Dans leur communiqué, les syndicats reprochent notamment à Sonia Mabrouk la composition de ses plateaux et sa supposée « clémence vis-à-vis de l’extrême droite ». Une attaque à laquelle l’intéressée a elle-même répondu : « Je ne me laisserai pas salir », avant de défendre sa conception du métier : « Le journalisme, c’est le pluralisme. Il faudra s’y habituer. »
« La liberté s’appelle Sonia Mabrouk »
Robert Ménard va encore plus loin. « La liberté s’appelle Sonia Mabrouk », écrit l’ancien président de Reporters sans frontières. Il compare le communiqué syndical à un texte « aux relents de politburo des années 80 » et dénonce des accusations fondées, selon lui, sur une définition totalement galvaudée de l’extrême droite. « Des termes grandiloquents pour une pensée minuscule », assène-t-il.
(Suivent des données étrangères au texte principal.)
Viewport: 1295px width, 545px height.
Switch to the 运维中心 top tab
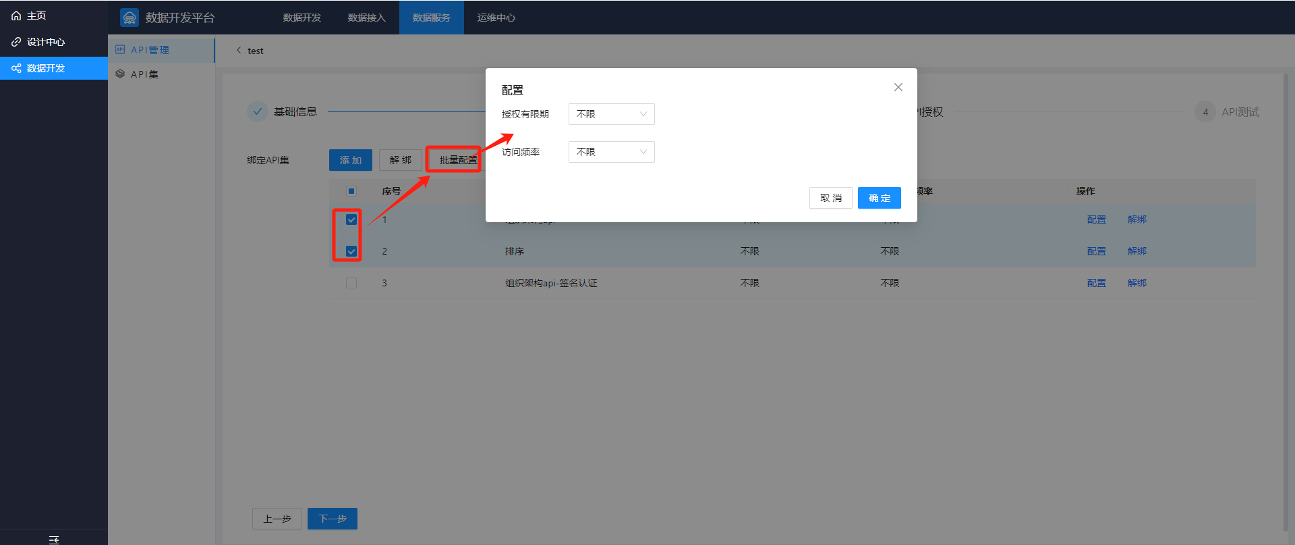coord(496,18)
Le maire de Béziers revendique également avec fierté d’être régulièrement invité par Sonia Mabrouk. Il loue « son ouverture d’esprit », sa capacité à respecter ses interlocuteurs et son refus de disqualifier par avance les responsables politiques conservateurs. Selon lui, c’est précisément cette liberté qui dérange : « Sonia Mabrouk est une insupportable anomalie, un bug dans la matrice. »
Ménard dénonce une « citadelle de conformisme »
Pour Robert Ménard, cette polémique dépasse le seul cas de la journaliste de BFMTV. Il la rapproche des critiques récemment adressées à Charles Sapin sur France Inter et y voit la réaction d’un monde médiatique confronté à la remise en cause de ses habitudes idéologiques. « Leur citadelle de conformisme est assiégée et ils en sont désespérés », écrit-il.
Celui qui rappelle avoir dirigé Reporters sans frontières pendant 25 ans défend une conception du journalisme fondée sur la confrontation de toutes les opinions et la capacité à « penser contre soi-même ». Il conclut en qualifiant Sonia Mabrouk de « bouffée d’air frais » pour la profession et réserve ses mots les plus durs au SNJ et à la CGT : selon lui, la violence de leurs attaques révèle des « Béria en fin de course ».